I had suspected no money changed hands between Colonel Birch and the Annings, but only now was it confirmed. I twisted the ends of my shawl, enraged that he could be so callous.

“But he didn’t,” Molly Anning continued. “He just went off with his croc and his curies and all he give her were a locket.” I knew only too well about the locket: Mary wore it under her clothes, but pulled it out to show Margaret whenever they discussed Colonel Birch. It contained a lock of his thick hair.

Molly Anning sucked at her tea as if she were drinking beer. “And he hasn’t written since he left. So I wrote him. That’s where I need your help.” She reached into the pocket of an old coat she wore-it had probably been Richard Anning’s-and pulled out a letter, folded and sealed. “I already wrote it, but I don’t know if it’ll reach him like this.

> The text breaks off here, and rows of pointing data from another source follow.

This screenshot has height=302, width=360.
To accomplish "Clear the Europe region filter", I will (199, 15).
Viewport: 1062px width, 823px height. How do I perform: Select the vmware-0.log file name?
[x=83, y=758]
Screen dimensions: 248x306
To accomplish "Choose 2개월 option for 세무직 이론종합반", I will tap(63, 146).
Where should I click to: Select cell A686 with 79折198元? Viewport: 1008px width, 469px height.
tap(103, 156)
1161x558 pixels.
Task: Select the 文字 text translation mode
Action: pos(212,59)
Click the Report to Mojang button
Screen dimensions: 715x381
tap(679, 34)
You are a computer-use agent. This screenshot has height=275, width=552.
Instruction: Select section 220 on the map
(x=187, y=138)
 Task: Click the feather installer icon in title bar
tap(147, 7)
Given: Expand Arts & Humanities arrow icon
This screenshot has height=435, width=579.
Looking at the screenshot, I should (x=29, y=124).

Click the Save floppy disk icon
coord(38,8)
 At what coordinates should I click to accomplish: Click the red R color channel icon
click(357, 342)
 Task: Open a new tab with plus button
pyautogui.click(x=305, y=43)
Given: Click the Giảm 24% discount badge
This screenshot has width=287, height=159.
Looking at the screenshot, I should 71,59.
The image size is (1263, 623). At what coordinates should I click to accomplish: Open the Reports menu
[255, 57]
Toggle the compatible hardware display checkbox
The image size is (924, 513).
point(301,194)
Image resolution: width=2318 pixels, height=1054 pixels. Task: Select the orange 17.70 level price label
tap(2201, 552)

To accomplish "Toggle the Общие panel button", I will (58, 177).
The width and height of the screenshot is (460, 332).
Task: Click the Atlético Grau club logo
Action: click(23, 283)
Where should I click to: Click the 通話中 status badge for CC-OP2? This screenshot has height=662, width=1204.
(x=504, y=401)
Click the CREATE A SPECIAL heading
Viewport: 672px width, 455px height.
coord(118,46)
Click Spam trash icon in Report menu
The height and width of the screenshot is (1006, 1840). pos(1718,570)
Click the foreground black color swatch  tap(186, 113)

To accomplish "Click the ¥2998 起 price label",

It would if it were going to a place like Lyme, but London be that much bigger. Do you know where he lives?” Molly Anning thrust the letter at me. “Colonel Thomas Birch, London ” was written on the outside.

“What have you said in the letter?”

“Asked him for money for Mary’s services.”

“You didn’t mention-marriage?”

Molly Anning frowned. “Why would I do that? I’m no fool. Besides, that be for him to say, not me. I did wonder about the locket, but then there’s no letter, so…” She shook her head as if to rid it of a silly notion like marriage, and returned to the safer topic of payment for services rendered. “He owes us not only for all the time he took Mary away from hunting curies, but for the loss now. That be the other thing I wanted to say to you, Miss Philpot. Mary’s not finding curies. It were bad enough this summer that she give everything she found to the Colonel. But since he went she ain’t found anything. Oh, she goes upon beach every day, but she don’t bring back curies. When I ask her why not she says there’s nothing to find. Times I go with her, just to see, and what I see is that something’s changed about her.”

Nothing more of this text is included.